Begin INPUT DATA

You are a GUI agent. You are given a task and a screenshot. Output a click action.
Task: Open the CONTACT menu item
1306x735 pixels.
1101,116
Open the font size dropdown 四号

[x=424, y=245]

End INPUT DATA

◆ INSTRUCTIONS TO FOLLOW
Reproduce the listing above line for line, without changing anything.

◆ EXERCISE OUTPUT
You are a GUI agent. You are given a task and a screenshot. Output a click action.
Task: Open the CONTACT menu item
1306x735 pixels.
1101,116
Open the font size dropdown 四号

[x=424, y=245]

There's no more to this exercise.